----- Data supplied

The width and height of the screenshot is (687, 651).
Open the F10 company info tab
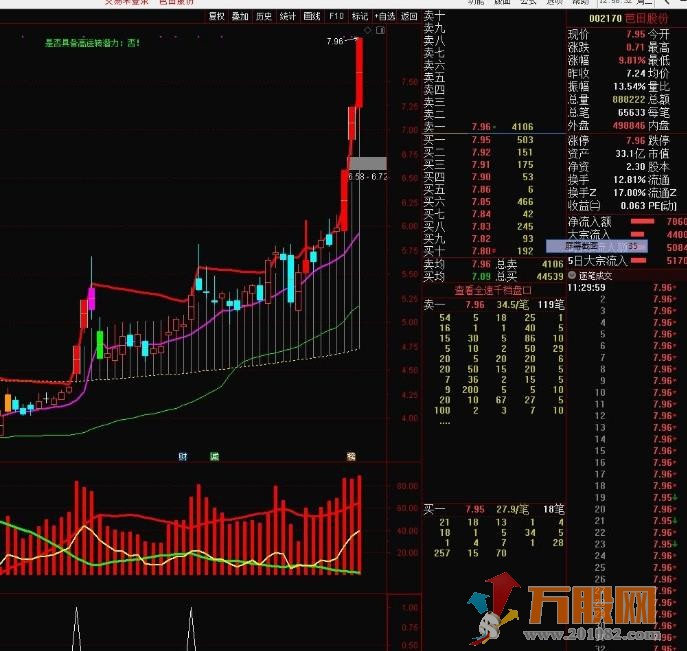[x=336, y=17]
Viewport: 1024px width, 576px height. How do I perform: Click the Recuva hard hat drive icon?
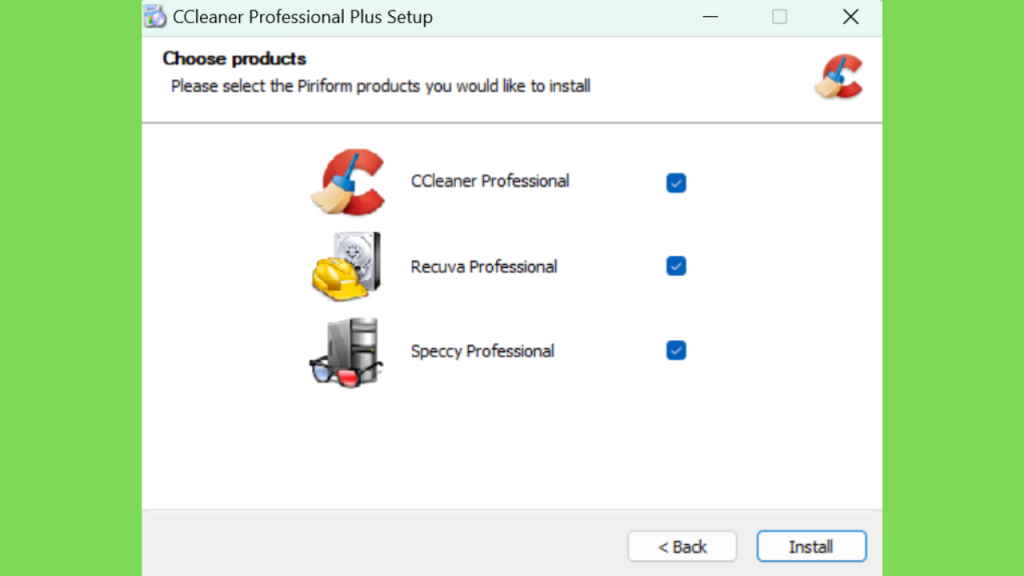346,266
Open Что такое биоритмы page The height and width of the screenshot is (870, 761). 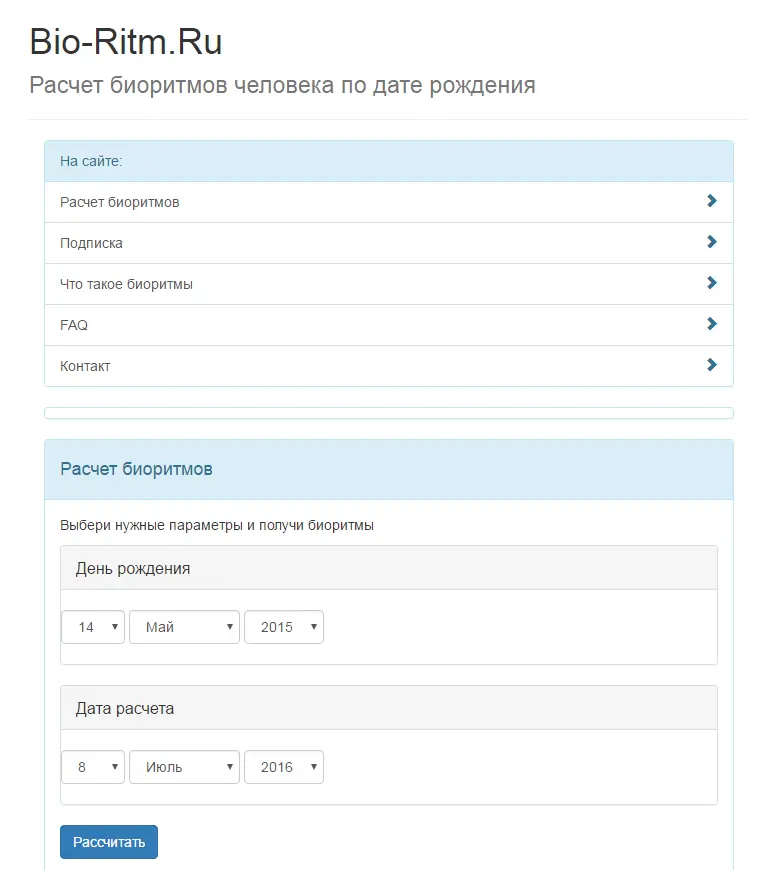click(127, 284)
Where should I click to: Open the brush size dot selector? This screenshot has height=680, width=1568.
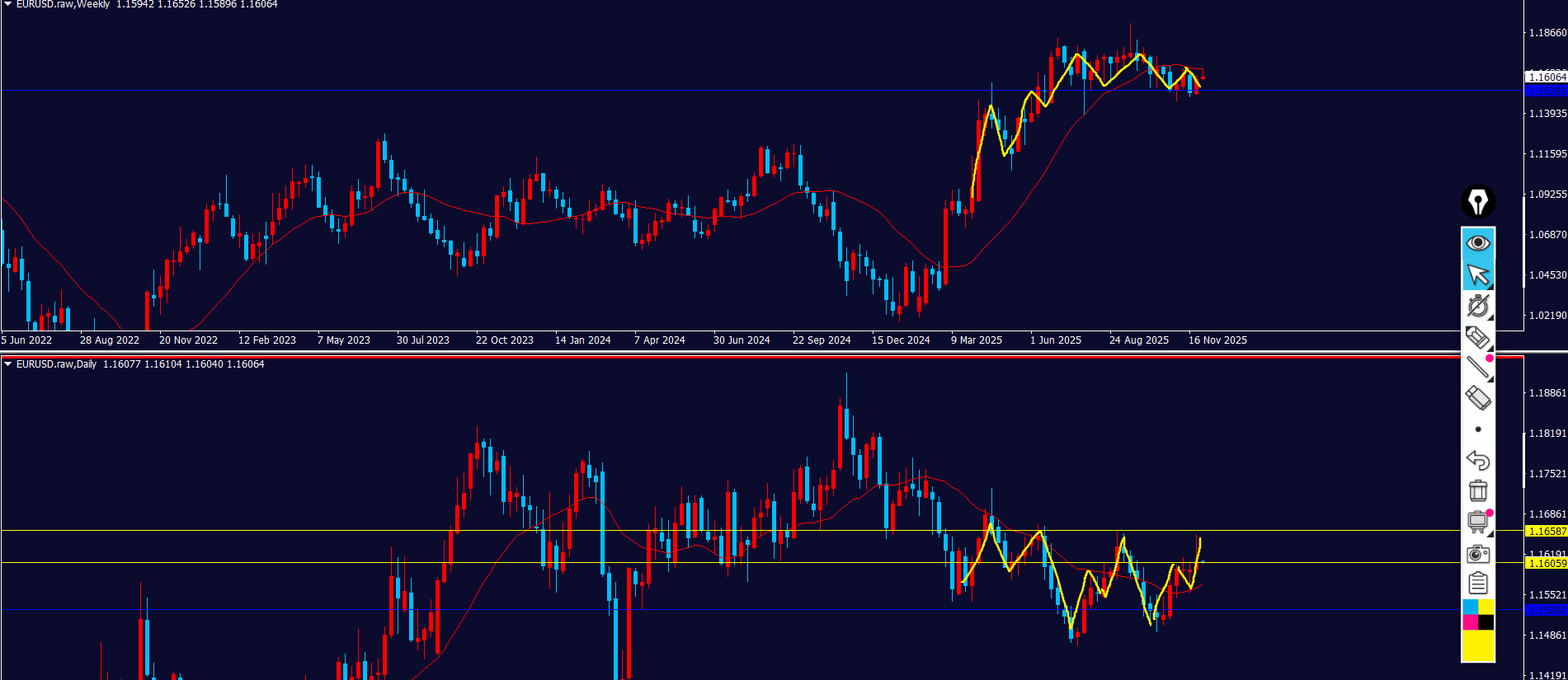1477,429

----------

**Exercise aim:** Repeat the line that contains "Where should I" and each line after it, through the last line of the listing, exactly and alone; pictures stay out of the repeat.

**Answer to this problem:**
Where should I click to: Open the brush size dot selector? This screenshot has height=680, width=1568.
1477,429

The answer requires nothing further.